Data records
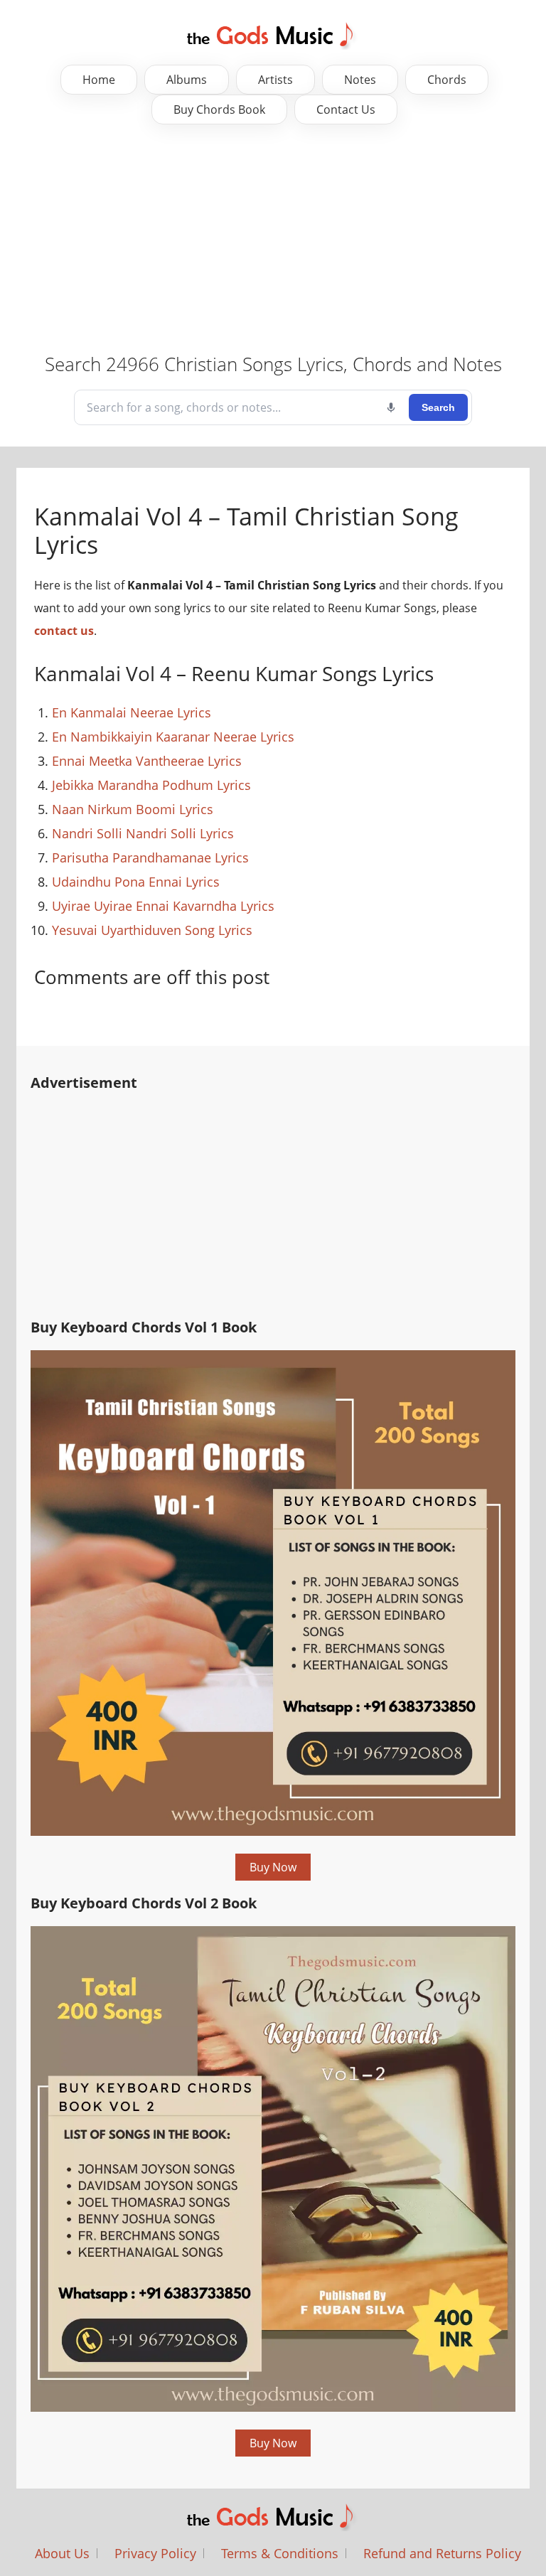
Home (98, 79)
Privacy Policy (155, 2553)
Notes (360, 79)
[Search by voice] (391, 407)
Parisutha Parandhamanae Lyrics (150, 857)
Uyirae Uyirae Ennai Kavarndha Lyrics (163, 905)
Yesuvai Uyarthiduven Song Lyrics (152, 930)
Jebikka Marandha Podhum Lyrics (151, 784)
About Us (62, 2553)
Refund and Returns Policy (442, 2553)
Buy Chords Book (219, 109)
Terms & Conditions (279, 2553)
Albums (186, 79)
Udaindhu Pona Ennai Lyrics (136, 881)
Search (438, 407)
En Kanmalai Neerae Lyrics (131, 712)
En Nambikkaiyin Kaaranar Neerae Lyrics (173, 736)
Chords (446, 79)
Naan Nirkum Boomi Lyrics (132, 809)
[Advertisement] (273, 238)
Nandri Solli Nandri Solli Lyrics (143, 833)
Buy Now (273, 1867)
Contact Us (345, 109)
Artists (275, 79)
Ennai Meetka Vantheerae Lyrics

* **WHAT NEEDS TO BE DONE**: Please list every line of the records that contains "Lyrics".

* **RESULT OF THE EXERCISE**:
Parisutha Parandhamanae Lyrics (150, 857)
Uyirae Uyirae Ennai Kavarndha Lyrics (163, 905)
Yesuvai Uyarthiduven Song Lyrics (152, 930)
Jebikka Marandha Podhum Lyrics (151, 784)
Udaindhu Pona Ennai Lyrics (136, 881)
En Kanmalai Neerae Lyrics (131, 712)
En Nambikkaiyin Kaaranar Neerae Lyrics (173, 736)
Naan Nirkum Boomi Lyrics (132, 809)
Nandri Solli Nandri Solli Lyrics (143, 833)
Ennai Meetka Vantheerae Lyrics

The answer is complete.